The crime of human trafficking often slips under the public radar, but the recent arrest of Ghislaine Maxwell may change all that. Maxwell was the lover and accomplice of Jeffrey Epstein, the deceased hedge fund manager alleged to have used underage girls as sex slaves. The Epstein scandal threatens to engulf everyone from Prince Andrew to Bill Clinton to former Cabinet officials in the Trump Administration.
Epstein’s death in federal prison last August was mysterious and has led to a lot of conspiracy theories with varying degrees of credibility. With Maxwell now in custody and awaiting trial, perhaps now is a good time to step back and look at exactly what is human trafficking? How extensive is it? The answers are not comforting.
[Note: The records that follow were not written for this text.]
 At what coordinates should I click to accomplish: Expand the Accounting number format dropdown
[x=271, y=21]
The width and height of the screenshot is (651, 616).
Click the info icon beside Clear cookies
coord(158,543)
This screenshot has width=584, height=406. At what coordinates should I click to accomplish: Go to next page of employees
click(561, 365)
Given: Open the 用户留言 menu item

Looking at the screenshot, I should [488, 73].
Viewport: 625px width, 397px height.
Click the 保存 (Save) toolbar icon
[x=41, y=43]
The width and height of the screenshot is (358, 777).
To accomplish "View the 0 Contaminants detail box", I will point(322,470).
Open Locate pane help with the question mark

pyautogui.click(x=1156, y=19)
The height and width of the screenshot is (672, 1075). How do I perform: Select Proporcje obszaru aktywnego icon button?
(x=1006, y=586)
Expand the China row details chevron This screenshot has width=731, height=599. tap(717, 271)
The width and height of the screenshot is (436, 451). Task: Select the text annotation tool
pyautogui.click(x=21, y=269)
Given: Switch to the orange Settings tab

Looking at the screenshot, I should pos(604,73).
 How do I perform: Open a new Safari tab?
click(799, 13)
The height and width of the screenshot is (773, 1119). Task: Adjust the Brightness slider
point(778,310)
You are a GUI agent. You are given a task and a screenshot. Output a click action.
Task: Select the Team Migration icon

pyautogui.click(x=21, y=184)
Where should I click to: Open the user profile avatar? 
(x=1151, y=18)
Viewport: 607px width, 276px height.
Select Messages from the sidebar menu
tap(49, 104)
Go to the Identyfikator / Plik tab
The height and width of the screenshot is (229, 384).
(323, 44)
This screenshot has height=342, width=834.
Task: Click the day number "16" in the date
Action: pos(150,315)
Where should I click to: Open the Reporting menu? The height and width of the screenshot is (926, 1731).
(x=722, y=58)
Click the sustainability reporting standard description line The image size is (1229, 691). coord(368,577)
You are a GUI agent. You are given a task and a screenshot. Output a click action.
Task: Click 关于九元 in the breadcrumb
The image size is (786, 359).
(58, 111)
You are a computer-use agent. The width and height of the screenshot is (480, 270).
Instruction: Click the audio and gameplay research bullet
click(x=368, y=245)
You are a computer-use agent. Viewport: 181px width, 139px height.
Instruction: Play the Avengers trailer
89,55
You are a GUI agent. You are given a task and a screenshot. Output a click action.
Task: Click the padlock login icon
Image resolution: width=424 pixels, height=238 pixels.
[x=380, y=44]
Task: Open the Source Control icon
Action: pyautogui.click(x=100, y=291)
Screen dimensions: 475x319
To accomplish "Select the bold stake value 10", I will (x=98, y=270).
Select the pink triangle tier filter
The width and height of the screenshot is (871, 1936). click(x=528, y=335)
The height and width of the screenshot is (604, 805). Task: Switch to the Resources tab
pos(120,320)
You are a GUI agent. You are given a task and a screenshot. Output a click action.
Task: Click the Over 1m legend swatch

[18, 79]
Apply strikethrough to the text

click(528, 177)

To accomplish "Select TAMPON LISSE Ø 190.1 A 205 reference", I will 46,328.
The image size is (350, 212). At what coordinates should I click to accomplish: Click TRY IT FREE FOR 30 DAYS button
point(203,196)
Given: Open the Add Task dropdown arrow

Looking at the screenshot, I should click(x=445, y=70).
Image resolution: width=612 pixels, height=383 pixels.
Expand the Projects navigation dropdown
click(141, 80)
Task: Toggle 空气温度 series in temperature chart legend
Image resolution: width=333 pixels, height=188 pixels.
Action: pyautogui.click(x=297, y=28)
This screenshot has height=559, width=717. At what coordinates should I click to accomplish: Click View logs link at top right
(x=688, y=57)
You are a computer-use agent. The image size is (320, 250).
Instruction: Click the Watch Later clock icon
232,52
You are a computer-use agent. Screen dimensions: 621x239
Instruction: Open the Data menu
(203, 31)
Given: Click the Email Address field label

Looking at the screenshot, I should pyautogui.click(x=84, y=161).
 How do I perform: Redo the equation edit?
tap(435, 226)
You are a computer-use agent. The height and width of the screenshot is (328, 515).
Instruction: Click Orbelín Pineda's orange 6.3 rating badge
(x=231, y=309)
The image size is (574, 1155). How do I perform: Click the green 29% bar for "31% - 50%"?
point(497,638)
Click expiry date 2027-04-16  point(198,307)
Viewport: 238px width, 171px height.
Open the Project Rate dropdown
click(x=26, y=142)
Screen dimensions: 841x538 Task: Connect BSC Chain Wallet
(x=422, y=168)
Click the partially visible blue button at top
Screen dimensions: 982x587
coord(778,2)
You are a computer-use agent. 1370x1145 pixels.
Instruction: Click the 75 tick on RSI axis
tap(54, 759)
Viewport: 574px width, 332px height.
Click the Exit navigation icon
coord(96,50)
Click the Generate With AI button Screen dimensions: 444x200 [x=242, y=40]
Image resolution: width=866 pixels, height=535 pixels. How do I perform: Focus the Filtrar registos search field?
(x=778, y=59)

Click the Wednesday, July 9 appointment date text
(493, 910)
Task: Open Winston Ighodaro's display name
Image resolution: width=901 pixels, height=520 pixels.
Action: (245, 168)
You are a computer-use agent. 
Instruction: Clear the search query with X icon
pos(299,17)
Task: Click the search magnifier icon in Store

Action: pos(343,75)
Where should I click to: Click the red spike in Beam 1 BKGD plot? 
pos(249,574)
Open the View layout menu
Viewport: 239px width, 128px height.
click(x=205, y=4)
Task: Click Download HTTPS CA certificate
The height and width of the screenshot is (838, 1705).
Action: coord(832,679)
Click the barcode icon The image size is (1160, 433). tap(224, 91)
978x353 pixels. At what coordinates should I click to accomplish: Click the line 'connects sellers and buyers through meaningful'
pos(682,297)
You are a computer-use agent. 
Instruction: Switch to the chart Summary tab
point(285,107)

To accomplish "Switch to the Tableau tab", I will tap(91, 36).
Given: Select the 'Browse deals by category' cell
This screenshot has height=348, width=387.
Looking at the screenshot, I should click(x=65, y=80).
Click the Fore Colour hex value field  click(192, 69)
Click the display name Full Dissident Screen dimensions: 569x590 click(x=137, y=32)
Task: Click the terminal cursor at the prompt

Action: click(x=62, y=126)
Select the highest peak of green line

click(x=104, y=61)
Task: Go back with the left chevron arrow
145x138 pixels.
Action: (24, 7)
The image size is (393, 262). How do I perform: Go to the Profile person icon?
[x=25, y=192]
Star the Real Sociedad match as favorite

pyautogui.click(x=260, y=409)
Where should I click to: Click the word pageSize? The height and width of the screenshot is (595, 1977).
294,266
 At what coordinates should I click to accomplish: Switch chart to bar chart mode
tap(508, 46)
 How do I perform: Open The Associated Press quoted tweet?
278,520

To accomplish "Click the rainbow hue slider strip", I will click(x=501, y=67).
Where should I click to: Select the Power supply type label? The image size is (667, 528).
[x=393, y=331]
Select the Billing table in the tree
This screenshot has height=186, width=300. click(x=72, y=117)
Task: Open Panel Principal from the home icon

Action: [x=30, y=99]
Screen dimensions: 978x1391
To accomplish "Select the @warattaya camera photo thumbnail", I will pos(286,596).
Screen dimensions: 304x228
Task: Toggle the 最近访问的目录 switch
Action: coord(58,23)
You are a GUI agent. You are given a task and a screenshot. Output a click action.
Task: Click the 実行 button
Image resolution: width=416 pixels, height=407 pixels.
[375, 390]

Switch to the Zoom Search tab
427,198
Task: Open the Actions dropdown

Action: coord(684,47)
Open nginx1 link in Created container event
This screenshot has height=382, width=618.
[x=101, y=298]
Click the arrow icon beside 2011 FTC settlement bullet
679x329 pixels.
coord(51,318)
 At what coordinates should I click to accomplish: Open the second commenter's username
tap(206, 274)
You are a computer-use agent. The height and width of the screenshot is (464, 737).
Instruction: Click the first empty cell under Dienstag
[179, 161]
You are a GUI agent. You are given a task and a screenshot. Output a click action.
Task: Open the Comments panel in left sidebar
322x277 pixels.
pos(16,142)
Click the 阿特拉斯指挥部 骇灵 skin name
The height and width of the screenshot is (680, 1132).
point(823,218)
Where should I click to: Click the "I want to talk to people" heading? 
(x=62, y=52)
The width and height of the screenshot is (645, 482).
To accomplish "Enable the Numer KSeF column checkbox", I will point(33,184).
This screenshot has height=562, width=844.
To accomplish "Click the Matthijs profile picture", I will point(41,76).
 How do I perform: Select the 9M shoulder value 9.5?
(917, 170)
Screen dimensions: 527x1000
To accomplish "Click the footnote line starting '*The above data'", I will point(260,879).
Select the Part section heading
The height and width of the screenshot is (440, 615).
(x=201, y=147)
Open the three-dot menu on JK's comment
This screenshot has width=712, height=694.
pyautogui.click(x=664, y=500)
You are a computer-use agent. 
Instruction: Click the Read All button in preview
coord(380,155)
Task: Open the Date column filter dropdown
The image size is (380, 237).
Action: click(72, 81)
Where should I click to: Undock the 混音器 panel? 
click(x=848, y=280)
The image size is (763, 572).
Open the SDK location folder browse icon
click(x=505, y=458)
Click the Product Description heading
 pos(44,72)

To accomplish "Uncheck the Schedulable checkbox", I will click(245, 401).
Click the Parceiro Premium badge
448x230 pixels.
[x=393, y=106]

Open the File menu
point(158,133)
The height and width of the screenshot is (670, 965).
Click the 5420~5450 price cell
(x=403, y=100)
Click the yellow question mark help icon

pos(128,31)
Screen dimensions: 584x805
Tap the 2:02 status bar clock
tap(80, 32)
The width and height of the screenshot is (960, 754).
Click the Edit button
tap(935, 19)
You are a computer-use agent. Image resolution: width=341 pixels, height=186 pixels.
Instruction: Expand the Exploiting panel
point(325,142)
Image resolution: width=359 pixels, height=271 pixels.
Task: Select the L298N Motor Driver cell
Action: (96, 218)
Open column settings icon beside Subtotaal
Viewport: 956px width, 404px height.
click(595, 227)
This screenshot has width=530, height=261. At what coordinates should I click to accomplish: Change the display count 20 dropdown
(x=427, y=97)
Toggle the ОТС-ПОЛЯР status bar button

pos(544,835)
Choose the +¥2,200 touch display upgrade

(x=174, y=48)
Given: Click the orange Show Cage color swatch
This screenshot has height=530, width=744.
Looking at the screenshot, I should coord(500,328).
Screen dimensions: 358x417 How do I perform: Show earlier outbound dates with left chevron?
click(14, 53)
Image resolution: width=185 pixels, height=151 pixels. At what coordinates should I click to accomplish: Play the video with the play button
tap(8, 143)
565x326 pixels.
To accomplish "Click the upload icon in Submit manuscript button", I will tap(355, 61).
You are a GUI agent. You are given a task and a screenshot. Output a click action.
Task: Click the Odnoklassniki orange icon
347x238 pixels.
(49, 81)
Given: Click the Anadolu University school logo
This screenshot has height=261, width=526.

Defining human trafficking
Congress passed the Trafficking Victims Protection Act of 2000 and has reauthorized that legislation several times in the ensuing 2 decades. While sex crimes draw media attention, trafficking also includes the “obtaining of a person for labor or services through the use of force, fraud or coercion for the purpose of subjection to involuntary servitude…”
Translation: Human trafficking is the modern-day form of slavery.
The evil practice covers everything from prostitution to taking on risky job offers or working in a private home, trapped and having no way out. It can include forced marriages and even organ removal.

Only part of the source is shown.